You don't have to obsess over grams to benefit from the ultralight approach. The less you take, the less you have to fuss over, and the faster you can hit the road. "One of the lovely things about a two-day trip," says Andrew Skurka, who once hiked 6,875 miles in seven months while carrying, essentially, an oversize daypack, "is that you can go out of the house with hardly anything." Here's how to pare down your packing list:
No tent Check the weather before you go. If the forecast calls for dry and temperate conditions, particularly in the West, leave the tent behind. You'll enjoy a lighter pack and a night under the stars.

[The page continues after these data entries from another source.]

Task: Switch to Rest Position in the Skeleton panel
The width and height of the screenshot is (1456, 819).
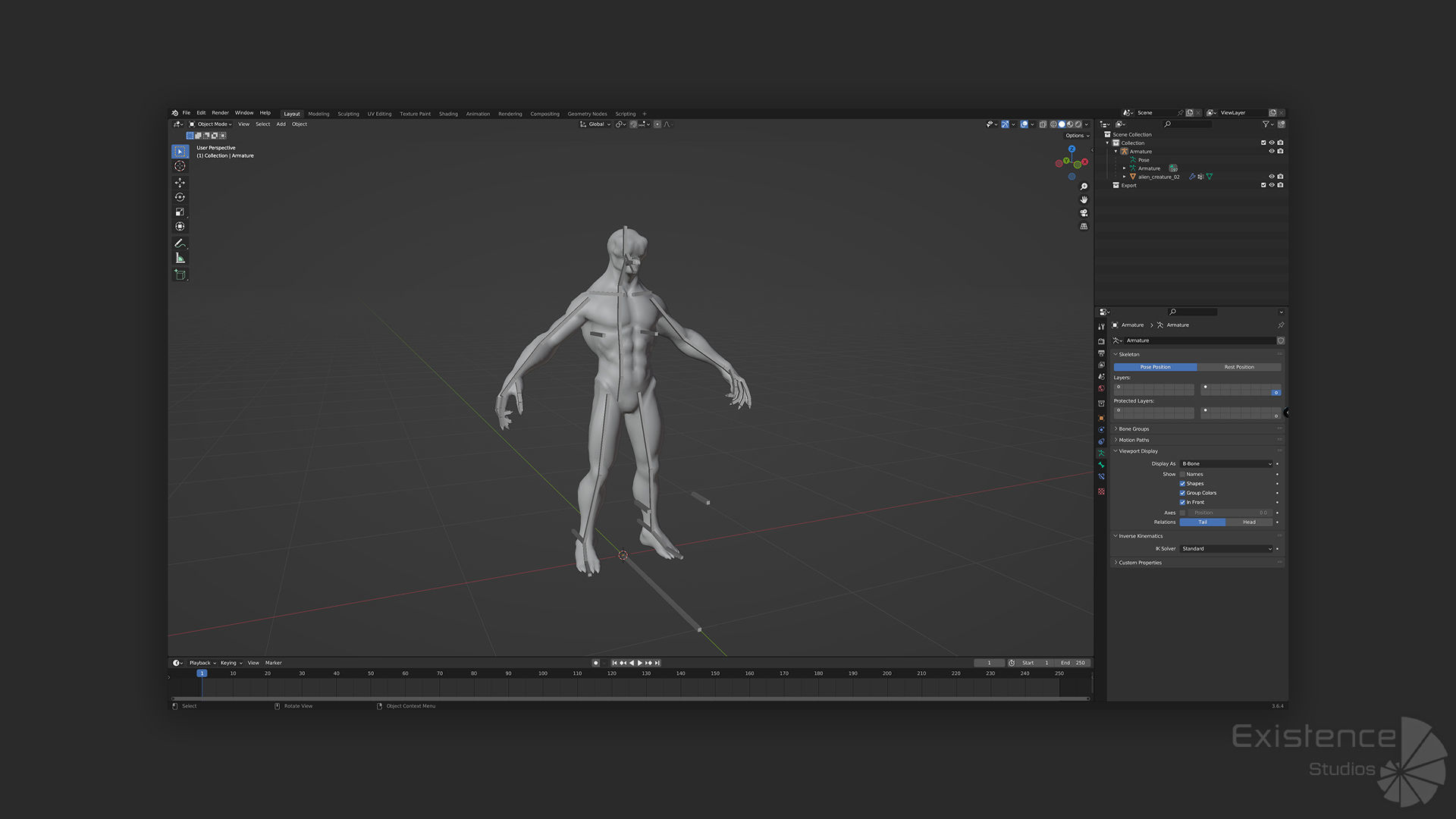Action: 1241,367
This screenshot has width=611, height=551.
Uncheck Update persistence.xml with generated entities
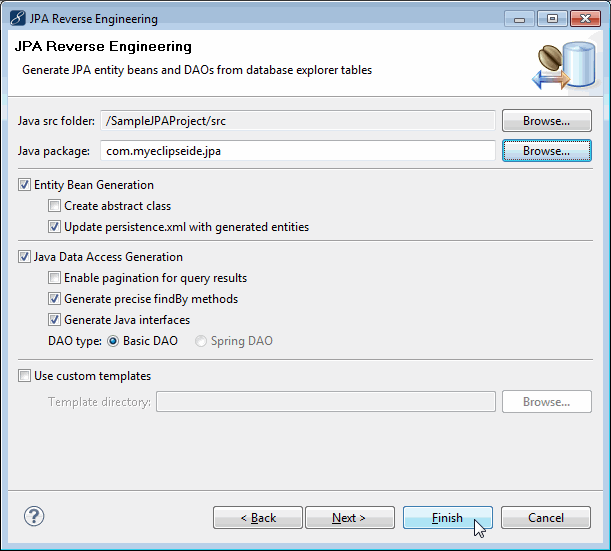click(x=55, y=227)
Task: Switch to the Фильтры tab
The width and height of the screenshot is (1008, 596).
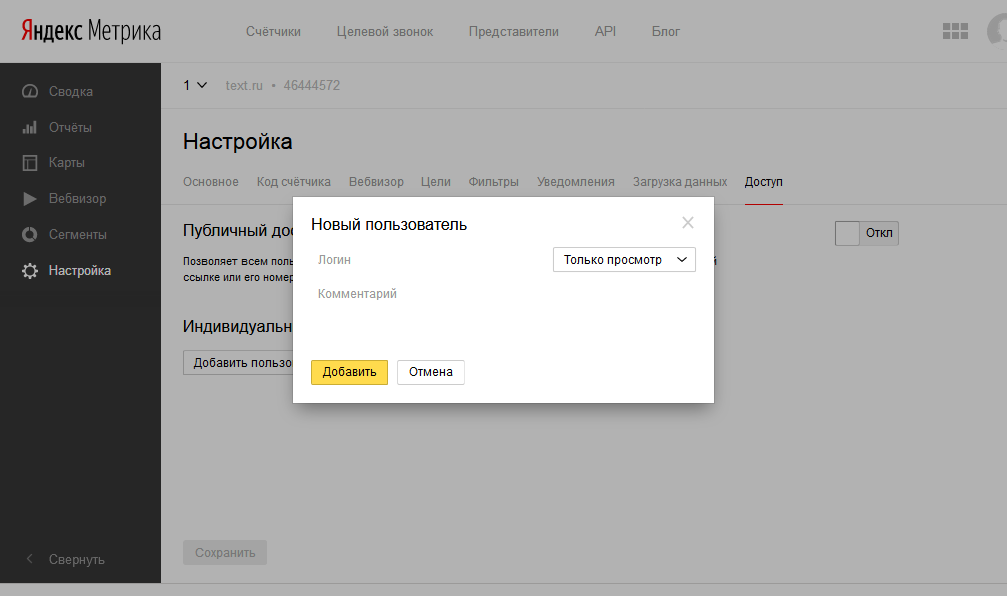Action: (x=494, y=182)
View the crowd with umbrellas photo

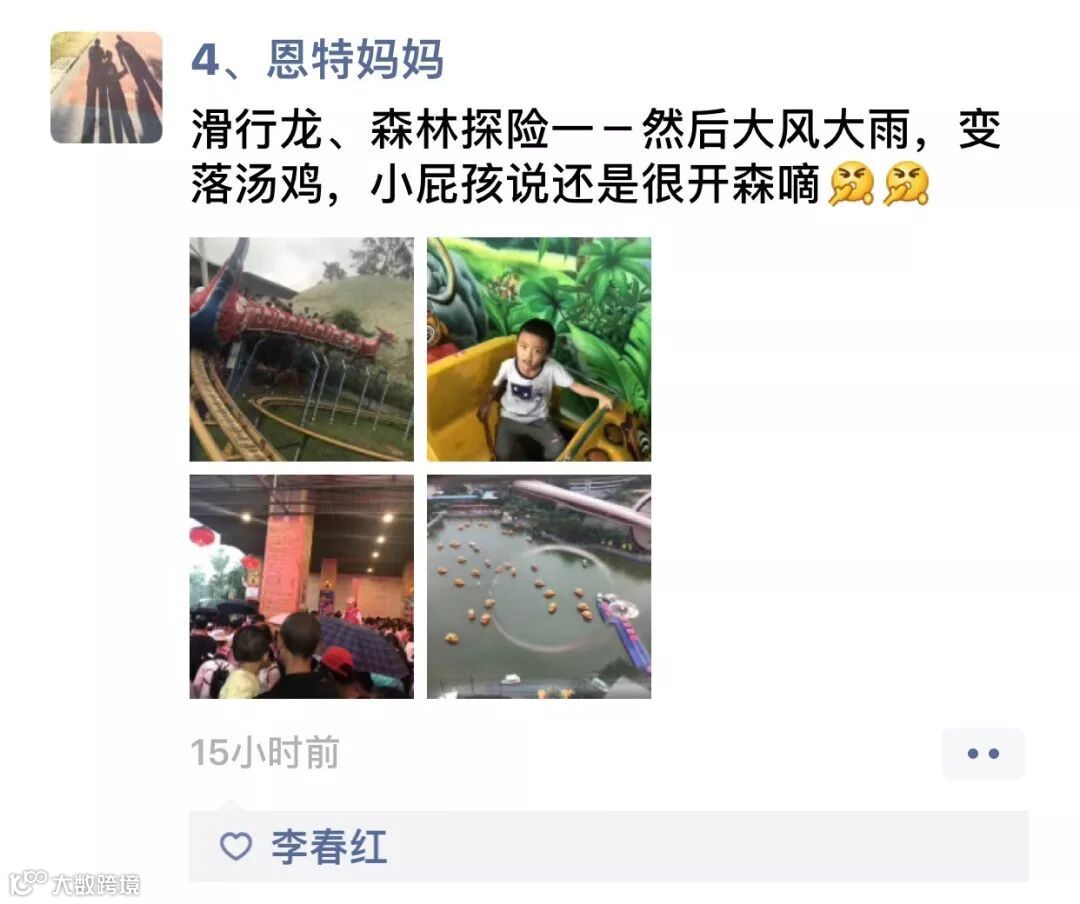[x=302, y=586]
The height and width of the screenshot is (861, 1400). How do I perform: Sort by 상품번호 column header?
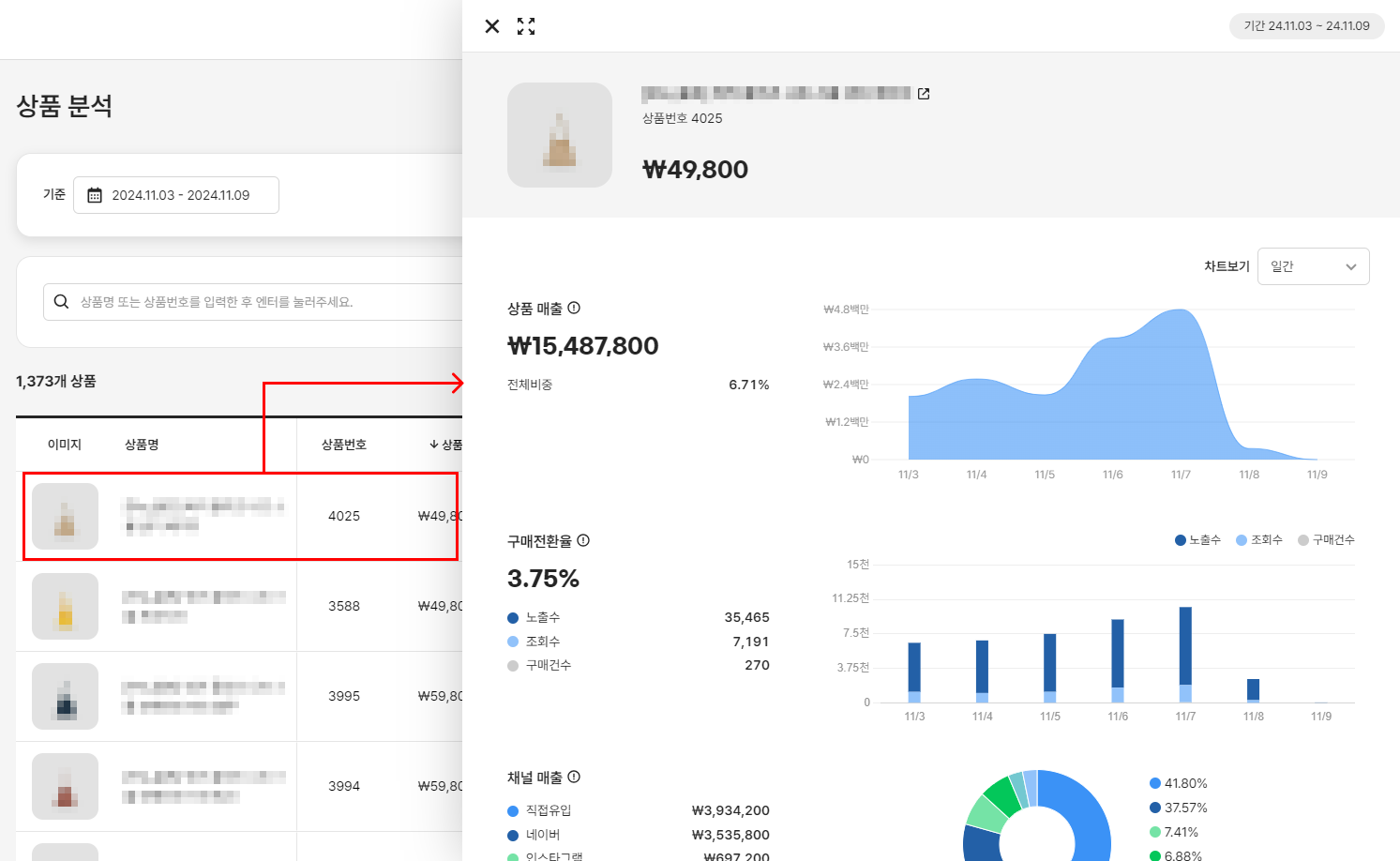click(344, 445)
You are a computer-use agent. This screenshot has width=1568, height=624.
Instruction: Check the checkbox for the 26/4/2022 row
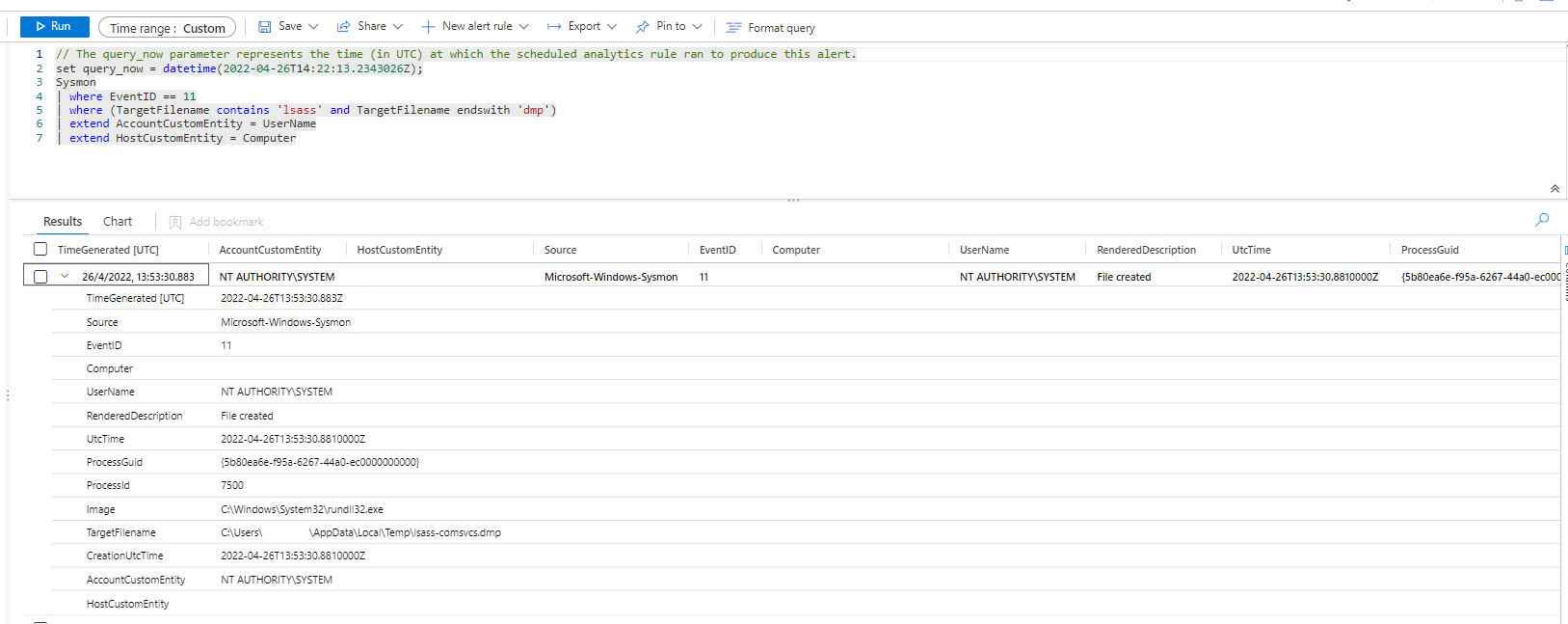[40, 277]
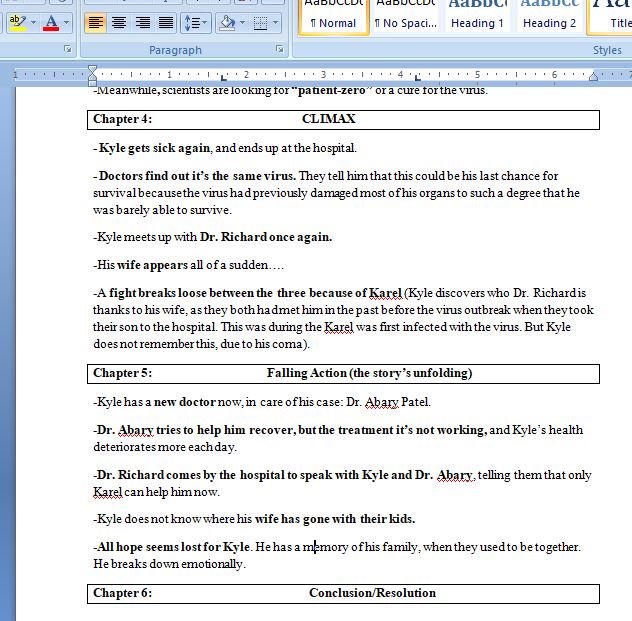Click the Align Text Left icon
The image size is (632, 621).
[96, 22]
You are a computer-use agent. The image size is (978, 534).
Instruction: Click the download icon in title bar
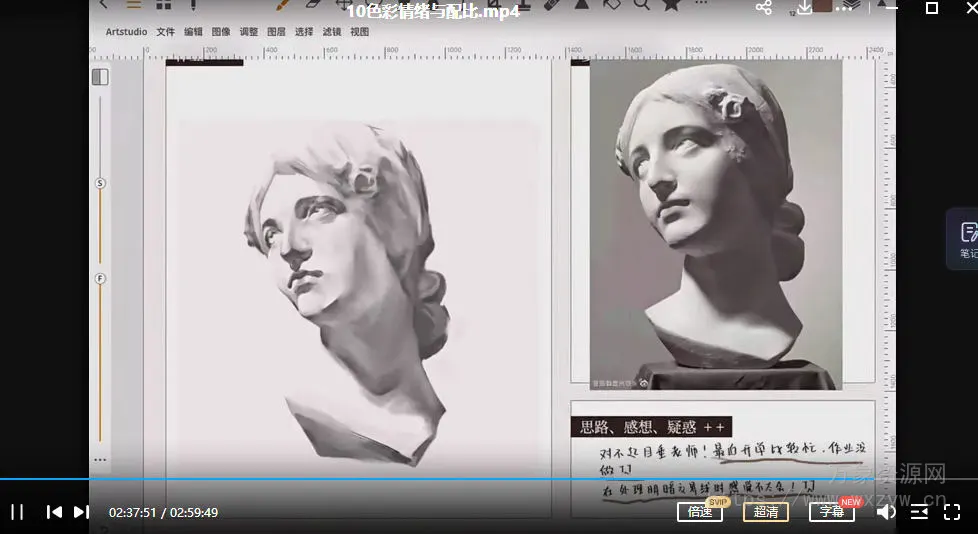tap(805, 8)
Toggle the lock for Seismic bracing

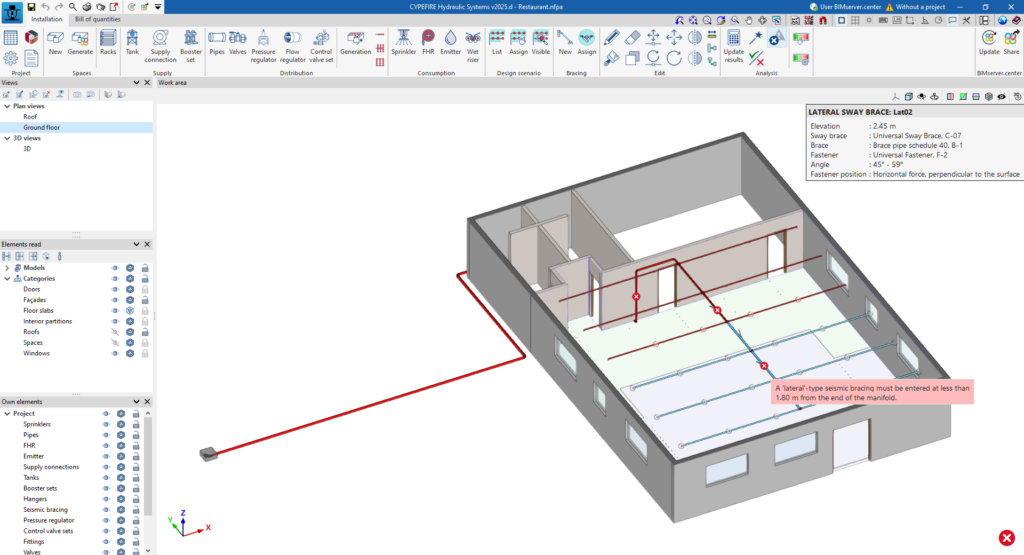tap(136, 509)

No extra clothes Skurka goes for months on the trail with precisely one set of clothes that he repeatedly washes. Do you really need more on a weekend trip?
No camp shoes Today's lightweight footwear should be comfortable even after a day of hiking.
No stove/cookware "Who wants steaming hot mashed potatoes on a warm summer night?" asks Skurka. But going stoveless doesn't mean you have to settle for a menu of peanut butter and bagels. Try these no-cook Hula Wraps, from Teresa "Dicentra" Black, a frequent contributor to Backpacker.com forums and the author of the camping cookbook One Pan Wonders.
2 large flour tortillas
3-ounce package of tuna, in foil
2 individual, 1-ounce packages of cream cheese
2 rings dried pineapple, finely chopped
4 tablespoons macadamia nuts, finely chopped
1 tablespoon dried parsley
1/2 teaspoon curry powder
At home Combine the dried pineapple, macadamia nuts, parsley, and curry powder in a zip-top bag. Pack tortillas and cream cheese separately.
In camp Spread one package of cream cheese on each tortilla and top with the other ingredients. Roll. Serves two.